*YOUR ASSIGNMENT*. Reproduce precisely the lines between the start of the data below and the line with "Task: Open the underlined", both included.

>>>>>

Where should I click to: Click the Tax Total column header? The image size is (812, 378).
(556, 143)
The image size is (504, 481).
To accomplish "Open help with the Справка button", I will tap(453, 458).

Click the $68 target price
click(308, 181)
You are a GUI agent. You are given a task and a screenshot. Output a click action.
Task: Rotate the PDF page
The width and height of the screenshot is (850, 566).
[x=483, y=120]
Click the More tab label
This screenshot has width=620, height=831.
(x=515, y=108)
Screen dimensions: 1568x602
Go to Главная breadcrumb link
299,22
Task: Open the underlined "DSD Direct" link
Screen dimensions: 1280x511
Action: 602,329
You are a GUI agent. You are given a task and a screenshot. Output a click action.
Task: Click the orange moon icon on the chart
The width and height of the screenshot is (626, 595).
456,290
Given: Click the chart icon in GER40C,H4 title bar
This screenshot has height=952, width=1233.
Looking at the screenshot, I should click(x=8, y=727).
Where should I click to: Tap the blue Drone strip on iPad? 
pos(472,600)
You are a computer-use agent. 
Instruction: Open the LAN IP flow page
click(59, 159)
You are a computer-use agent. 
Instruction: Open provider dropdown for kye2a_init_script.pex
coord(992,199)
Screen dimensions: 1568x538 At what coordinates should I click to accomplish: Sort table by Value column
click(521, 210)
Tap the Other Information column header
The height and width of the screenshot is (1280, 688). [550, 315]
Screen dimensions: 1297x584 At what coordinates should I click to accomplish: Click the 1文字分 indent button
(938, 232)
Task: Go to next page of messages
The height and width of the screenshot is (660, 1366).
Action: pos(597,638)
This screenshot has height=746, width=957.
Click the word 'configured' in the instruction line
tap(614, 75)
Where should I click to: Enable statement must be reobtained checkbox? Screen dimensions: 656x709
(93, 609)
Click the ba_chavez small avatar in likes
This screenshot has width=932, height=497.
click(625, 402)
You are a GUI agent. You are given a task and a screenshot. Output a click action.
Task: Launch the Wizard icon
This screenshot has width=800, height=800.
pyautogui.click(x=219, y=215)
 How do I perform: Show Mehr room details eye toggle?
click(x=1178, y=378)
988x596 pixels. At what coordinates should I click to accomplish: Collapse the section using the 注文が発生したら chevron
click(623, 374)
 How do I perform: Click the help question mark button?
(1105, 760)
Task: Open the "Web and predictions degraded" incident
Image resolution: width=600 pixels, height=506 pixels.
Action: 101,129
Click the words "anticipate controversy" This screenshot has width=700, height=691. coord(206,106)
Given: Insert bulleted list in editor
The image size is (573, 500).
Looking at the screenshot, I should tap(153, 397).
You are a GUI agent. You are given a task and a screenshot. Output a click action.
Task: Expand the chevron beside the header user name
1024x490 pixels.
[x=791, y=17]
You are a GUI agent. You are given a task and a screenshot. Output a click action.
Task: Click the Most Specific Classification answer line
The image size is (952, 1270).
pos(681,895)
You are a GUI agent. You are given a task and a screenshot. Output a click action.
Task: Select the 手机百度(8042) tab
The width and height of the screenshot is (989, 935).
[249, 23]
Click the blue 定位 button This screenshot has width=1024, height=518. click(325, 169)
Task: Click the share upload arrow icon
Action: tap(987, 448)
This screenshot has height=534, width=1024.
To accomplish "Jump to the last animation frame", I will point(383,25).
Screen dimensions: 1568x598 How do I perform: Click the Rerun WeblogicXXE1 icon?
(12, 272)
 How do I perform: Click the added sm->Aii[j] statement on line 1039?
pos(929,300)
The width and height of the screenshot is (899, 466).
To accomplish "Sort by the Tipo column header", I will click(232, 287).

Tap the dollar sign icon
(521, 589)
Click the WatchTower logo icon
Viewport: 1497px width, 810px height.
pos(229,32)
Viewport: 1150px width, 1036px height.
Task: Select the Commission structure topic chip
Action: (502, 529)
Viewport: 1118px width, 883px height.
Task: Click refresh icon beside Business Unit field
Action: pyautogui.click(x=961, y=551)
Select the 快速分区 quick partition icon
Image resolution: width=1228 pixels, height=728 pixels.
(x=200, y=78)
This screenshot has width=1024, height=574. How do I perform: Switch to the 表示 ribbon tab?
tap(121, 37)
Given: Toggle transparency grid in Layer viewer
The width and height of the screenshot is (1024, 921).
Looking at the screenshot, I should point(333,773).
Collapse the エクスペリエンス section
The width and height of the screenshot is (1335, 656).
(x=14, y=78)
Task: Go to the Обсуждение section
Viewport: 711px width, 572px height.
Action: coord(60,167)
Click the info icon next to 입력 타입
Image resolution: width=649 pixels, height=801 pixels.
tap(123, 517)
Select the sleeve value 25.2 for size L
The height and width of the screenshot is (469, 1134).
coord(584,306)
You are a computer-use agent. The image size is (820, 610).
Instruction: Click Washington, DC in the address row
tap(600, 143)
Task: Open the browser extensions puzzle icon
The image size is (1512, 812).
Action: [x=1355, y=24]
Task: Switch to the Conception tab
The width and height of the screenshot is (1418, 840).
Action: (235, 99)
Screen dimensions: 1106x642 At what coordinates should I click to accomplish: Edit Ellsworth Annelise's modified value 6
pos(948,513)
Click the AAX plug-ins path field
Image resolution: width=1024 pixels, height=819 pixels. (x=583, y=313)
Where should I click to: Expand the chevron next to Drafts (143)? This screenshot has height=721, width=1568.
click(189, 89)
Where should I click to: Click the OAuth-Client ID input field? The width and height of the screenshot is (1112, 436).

<<<<<

*ANSWER TO THIS PROBLEM*.
Where should I click to: Click the Tax Total column header? The image size is (812, 378).
(556, 143)
The image size is (504, 481).
To accomplish "Open help with the Справка button", I will tap(453, 458).

Click the $68 target price
click(308, 181)
You are a GUI agent. You are given a task and a screenshot. Output a click action.
Task: Rotate the PDF page
The width and height of the screenshot is (850, 566).
[x=483, y=120]
Click the More tab label
This screenshot has width=620, height=831.
(x=515, y=108)
Screen dimensions: 1568x602
Go to Главная breadcrumb link
299,22
Task: Open the underlined "DSD Direct" link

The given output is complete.